Am 15. Sonntag nach Trinitatis, dem 20. September, wollen wir das erste Mal, wie eben beschrieben, miteinander Abendmahl feiern.

Gemeindegesang

Gerade auf dem Hintergrund geltender wissenschaftlicher Erkenntnisse, hat der Kirchenvorstand auch intensiv über den Gemeindegesang beraten und hat ebenso einmütig beschlossen, dass die Zulassung des Gemeindegesangs, selbst mit Mund- und Nasenschutz, viel zu riskant ist. Das Corona-Virus verbreitet sich über Tröpfcheninfektion. Gerade beim Gesang, würden sich relativ ungebremst Tröpfchen im Kirchraum verbreiten und so das Infektionsrisiko in einem nicht vertretbaren Maße vergrößern. Das unterscheidet den Gesang vom Spiel unseres Bläserkreises, dessen Spiel im Gottesdienst wir ja bereits ab und an wieder genießen können.

Da kommt es uns wirklich zugute, dass unsere Kirche gerade frisch renoviert wurde. Wir haben in den beiden Seitenschiffen die Anzahl der Kirchenbänke reduziert. Dadurch ist mehr Platz an den Seiten, was allgemein sehr positiv bemerkt wird.

Unsere frisch renovierte Kirche wird kräftig genutzt, nicht nur zu unseren Gottesdiensten, sondern auch von den Gemeindekreisen. So proben z.B. der Kontrapunkt, die Orffies und der bläserkreis im großen Kirchraum, der reichlich Abstände ermöglicht. Auch da realisieren immer mehr Menschen, wie schön die Renovierungsarbeiten gelungen sind.
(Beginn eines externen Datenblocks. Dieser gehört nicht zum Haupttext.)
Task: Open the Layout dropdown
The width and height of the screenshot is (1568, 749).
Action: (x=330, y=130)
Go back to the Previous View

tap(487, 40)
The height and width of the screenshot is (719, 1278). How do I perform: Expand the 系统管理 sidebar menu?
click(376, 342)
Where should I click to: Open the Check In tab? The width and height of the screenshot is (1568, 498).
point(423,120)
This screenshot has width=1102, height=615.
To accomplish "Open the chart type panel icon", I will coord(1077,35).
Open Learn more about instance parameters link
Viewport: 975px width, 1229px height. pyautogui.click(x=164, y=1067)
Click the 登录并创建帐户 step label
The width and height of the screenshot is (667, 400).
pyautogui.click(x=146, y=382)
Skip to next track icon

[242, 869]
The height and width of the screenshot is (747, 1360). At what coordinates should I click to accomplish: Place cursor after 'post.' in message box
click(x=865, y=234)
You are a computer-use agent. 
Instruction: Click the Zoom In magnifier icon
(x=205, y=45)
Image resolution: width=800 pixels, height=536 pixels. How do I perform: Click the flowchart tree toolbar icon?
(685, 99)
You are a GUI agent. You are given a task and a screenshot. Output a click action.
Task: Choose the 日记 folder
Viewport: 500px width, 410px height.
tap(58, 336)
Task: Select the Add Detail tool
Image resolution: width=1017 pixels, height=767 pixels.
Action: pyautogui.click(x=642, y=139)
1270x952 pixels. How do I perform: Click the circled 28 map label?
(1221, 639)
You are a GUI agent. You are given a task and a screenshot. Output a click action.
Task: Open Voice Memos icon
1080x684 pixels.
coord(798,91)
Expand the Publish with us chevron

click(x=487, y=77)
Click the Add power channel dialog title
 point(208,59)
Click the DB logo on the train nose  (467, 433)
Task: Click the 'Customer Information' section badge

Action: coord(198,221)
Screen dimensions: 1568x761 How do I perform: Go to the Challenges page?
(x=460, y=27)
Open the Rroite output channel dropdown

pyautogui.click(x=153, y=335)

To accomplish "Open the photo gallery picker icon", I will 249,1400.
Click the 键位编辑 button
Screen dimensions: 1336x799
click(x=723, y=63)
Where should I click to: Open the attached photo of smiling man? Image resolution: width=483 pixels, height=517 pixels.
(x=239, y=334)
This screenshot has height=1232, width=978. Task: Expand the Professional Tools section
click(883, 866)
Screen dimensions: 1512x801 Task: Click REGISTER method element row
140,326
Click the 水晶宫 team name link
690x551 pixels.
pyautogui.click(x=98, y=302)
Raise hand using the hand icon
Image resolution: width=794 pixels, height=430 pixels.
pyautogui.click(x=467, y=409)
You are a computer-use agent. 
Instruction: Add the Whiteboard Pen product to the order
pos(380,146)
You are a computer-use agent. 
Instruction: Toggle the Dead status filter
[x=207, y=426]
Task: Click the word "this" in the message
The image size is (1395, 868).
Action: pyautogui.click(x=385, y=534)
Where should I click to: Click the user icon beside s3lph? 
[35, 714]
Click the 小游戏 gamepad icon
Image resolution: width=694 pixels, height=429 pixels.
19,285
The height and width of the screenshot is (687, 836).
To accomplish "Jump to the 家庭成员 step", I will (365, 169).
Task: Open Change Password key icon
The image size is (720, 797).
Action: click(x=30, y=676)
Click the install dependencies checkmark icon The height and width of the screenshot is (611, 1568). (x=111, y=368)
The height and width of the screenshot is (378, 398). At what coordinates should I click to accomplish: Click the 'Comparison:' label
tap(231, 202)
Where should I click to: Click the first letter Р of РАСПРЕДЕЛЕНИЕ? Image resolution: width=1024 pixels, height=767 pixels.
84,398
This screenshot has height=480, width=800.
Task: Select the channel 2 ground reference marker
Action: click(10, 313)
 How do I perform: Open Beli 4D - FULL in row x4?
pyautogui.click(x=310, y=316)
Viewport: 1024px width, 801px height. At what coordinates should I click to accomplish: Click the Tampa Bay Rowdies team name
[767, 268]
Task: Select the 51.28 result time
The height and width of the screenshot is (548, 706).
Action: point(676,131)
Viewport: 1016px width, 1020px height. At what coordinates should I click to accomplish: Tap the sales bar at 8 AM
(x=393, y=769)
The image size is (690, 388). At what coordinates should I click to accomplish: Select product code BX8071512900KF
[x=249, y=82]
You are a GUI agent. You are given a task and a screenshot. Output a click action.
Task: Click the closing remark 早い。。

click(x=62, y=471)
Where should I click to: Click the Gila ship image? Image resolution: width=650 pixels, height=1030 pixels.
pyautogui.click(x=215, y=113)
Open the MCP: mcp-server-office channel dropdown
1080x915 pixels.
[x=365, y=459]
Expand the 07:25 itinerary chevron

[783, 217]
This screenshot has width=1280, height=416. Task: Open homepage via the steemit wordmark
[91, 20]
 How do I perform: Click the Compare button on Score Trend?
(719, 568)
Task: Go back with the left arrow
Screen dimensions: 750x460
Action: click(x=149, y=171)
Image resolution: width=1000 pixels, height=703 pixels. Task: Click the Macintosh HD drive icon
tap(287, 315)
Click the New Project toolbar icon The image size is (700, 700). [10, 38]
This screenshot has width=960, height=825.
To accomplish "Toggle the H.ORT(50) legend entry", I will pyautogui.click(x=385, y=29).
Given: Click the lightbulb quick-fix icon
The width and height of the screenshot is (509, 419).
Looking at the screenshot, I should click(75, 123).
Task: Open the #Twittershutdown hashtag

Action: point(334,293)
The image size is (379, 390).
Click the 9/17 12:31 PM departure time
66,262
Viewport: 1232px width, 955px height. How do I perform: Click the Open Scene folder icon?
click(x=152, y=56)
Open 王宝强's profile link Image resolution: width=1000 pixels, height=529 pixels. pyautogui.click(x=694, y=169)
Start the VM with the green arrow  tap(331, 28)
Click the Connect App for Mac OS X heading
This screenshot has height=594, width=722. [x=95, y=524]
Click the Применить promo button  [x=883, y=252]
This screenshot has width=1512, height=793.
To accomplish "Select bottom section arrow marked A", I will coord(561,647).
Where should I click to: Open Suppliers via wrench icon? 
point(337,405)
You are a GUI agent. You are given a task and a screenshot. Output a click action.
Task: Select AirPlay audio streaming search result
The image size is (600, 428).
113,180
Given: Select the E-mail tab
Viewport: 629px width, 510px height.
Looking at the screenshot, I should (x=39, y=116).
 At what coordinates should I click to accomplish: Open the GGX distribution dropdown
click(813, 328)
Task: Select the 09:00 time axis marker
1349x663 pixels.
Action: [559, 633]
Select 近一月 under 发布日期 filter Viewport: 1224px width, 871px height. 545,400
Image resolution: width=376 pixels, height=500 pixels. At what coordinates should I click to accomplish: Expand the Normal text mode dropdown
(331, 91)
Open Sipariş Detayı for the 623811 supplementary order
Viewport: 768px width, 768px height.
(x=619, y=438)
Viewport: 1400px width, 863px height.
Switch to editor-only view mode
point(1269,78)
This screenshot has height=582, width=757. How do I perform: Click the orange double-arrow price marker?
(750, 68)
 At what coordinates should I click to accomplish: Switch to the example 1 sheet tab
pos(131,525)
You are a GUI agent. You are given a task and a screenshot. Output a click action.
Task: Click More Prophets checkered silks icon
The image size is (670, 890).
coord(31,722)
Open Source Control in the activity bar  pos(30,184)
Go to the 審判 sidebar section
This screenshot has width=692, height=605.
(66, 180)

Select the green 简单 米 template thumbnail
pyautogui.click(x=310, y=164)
Als letzter großer Baustein fehlte noch die neue Lüftungsanlage. Sie ermöglicht uns endlich, die Luft in der Kirche innerhalb kurzer Zeit zu erneuern. Die Lüftungsanlage wird seit Mitte September auf dem Dach der Sakristei aufgebaut. Durch einen Luftschacht im Altarraum direkt über der Tür zur Sakristei wird die verbrauchte Luft angesogen. Frische Luft kommt dann über die Empore durch die geöffneten Fenster in der Jugendetage, deren Türen dann ebenfalls geöffnet sind. Und frische Luft kommt durch den Eingang der Kirche. Zukünftig wollen wir Sonntagmorgens vor dem Gottesdienst lüften. Während des Gottesdienstes wird die Anlage vorerst natürlich nicht angestellt, damit nicht die Aerosole im Raum großflächig verteilt werden.

Die Ausgaben für alle Arbeiten werden nun zusammengestellt und können demnächst erläutert werden. Nun ist es an uns allen, weiter zu sammeln und zu spenden, damit auch alle Kosten erstattet werden können. Der Spendenstand betrug am 3. September 112.118 €. Das ist wunderbar und ermutigt uns, weiter um finanzielle Unterstützung zu bitten.

Von Herzen Dank an alle, die bereits gespendet haben mit kleinen und großen Beträgen.